Les premiers tests au banc du moteur Ferrari 2026 révèlent une récupération d’énergie supérieure aux attentes et une approche plus conservatrice que Mercedes.

Le calme plat qui règne habituellement à Maranello durant les fêtes de fin d’année n’est, cette fois, qu’une façade. Dans les entrailles du département moteur, le « Projet 678 » — nom de code du groupe motopropulseur pour 2026 — vient de boucler une série de tests intensifs sur banc dynamique. Si la discrétion reste de mise, les échos qui proviennent des ingénieurs et les commentaires récents de figures comme James Vowles dessinent un portrait technique bien plus optimiste que ce que la rumeur laissait entendre.

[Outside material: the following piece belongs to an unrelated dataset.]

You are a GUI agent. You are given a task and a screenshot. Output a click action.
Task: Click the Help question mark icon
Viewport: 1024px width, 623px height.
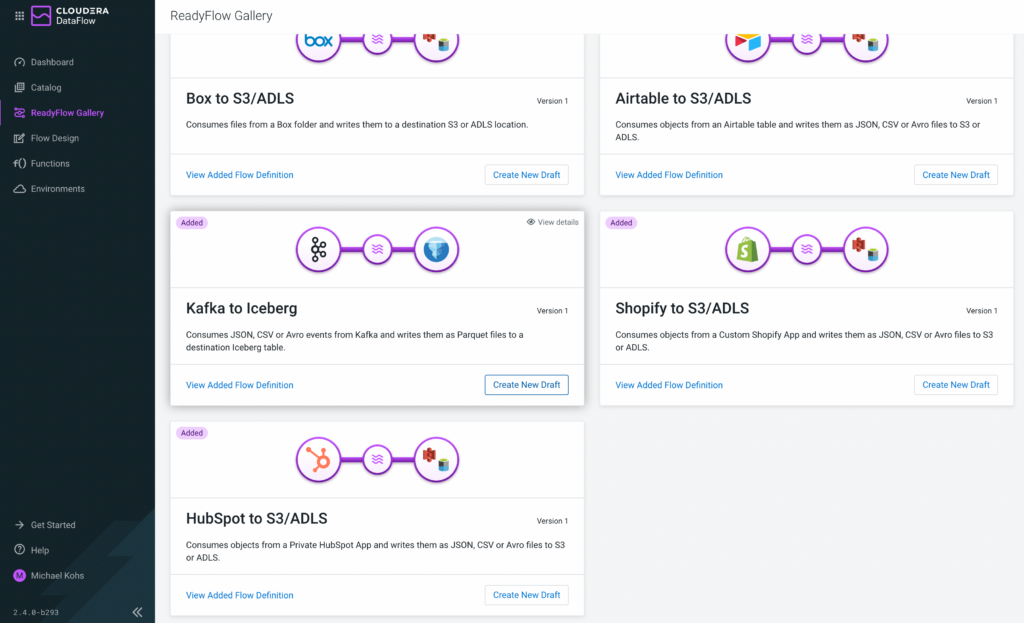[x=20, y=550]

La révolution de 2026 repose sur un équilibre précaire : le passage à une parité de puissance entre le V6 thermique et la partie électrique. Jusqu’en 2025, le moteur à combustion interne (ICE) produisait environ 80 % de la puissance totale. En 2026, la donne change radicalement :
- ICE (Thermique) : Puissance limitée par un débit d’énergie strict (environ 400 kW soit 540 ch).
- ERS (Électrique) : Le MGU-K voit sa capacité tripler, passant de 120 kW à 350 kW (environ 475 ch).
Le problème majeur est la disparition du MGU-H (qui récupérait l’énergie des gaz d’échappement). Sans lui, la batterie doit être rechargée uniquement par le MGU-K lors des phases de freinage. Sur le banc d’essai, Ferrari aurait atteint des taux de récupération d’énergie cinétique dépassant les prévisions initiales. C’est un point crucial : si vous ne récupérez pas assez d’énergie au freinage, vous subissez le « clipping », cette coupure brutale de l’assistance électrique en pleine ligne droite, transformant votre monoplace en proie facile.
L’une des indiscrétions les plus intéressantes concerne la chambre de combustion. Contrairement à Mercedes et Red Bull-Ford, soupçonnés d’exploiter une dilatation thermique des matériaux pour passer d’un taux de compression légal de 16:1 (à froid) à un ratio plus performant de 18:1 (à chaud), Ferrari semble avoir opté pour une approche plus robuste.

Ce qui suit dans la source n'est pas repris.